Mais cela ne veut pas dire que les mesures de lutte contre la sous-enchère sont actuellement suffisantes. Au contraire, la croissance des cas de sous-enchère est réelle et les partisans des bilatérales seront bien inspirés de soutenir les propositions de l’USS pour renforcer le contrôle des salaires, les sanctions contre les employeurs qui trichent et contre les maîtres d’œuvre qui ne veillent pas à ce que leur mandataires et sous-traitants respectent tous les règles en vigueur.
Quant aux commentaires de M. Blocher hostiles aux CCT, ce n’est pas son coup d’essai. Il avait naguère encouragé les entrepreneurs à dénoncer la CCT du secteur principal de la construction, au risque de semer la pagaille dans le bâtiment en faisant tomber l’unique barrière à la sous-enchère salariale dans ce secteur pourtant très menacé. Malheureusement pour lui (et heureusement pour les salariés qui bénéficient d’une CCT), la réalité des faits démontre que son appréciation est erronée: En effet, les salaires des branches qui connaissent la négociation collective et les CCT voient leur salaires augmenter plus vite que les autres branches.

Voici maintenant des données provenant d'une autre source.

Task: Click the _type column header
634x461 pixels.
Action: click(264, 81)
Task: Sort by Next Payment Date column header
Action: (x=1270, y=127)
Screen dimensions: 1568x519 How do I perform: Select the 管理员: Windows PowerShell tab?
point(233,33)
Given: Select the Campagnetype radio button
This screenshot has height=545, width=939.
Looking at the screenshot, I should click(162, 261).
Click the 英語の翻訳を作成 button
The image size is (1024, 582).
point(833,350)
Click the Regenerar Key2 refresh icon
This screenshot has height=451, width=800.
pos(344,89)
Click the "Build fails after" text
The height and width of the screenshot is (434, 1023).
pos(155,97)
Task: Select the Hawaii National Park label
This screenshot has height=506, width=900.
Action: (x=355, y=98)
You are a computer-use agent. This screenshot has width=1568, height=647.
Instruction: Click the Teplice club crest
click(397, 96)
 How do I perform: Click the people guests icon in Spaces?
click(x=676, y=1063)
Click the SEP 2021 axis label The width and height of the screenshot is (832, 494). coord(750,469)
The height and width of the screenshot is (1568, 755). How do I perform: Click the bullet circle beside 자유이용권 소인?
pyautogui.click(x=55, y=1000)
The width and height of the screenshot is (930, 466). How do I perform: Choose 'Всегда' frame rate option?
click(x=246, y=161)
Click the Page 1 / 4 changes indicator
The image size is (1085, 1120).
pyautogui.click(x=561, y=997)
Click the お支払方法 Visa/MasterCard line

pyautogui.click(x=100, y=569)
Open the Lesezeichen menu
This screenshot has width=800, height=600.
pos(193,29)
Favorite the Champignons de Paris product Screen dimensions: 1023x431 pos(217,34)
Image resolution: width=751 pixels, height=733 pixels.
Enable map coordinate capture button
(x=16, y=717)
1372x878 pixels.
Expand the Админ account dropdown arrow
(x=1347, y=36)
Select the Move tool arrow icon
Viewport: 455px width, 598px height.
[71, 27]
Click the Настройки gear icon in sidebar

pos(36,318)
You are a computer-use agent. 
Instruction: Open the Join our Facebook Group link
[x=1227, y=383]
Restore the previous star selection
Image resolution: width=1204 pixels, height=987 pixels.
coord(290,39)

M. Blocher peut donc prétendre autant qu’il le veut que «les CCT font baisser les rémunération des employés», la réalité lui donne tort.
Cela dit, M. Blocher n’est pas à une contradiction près quand il avoue, quelques lignes plus loin, au sujet de l’ancien système des contingents: «C’est vrai que c’était un peu plus compliqué et bureaucratique». Il faudrait savoir.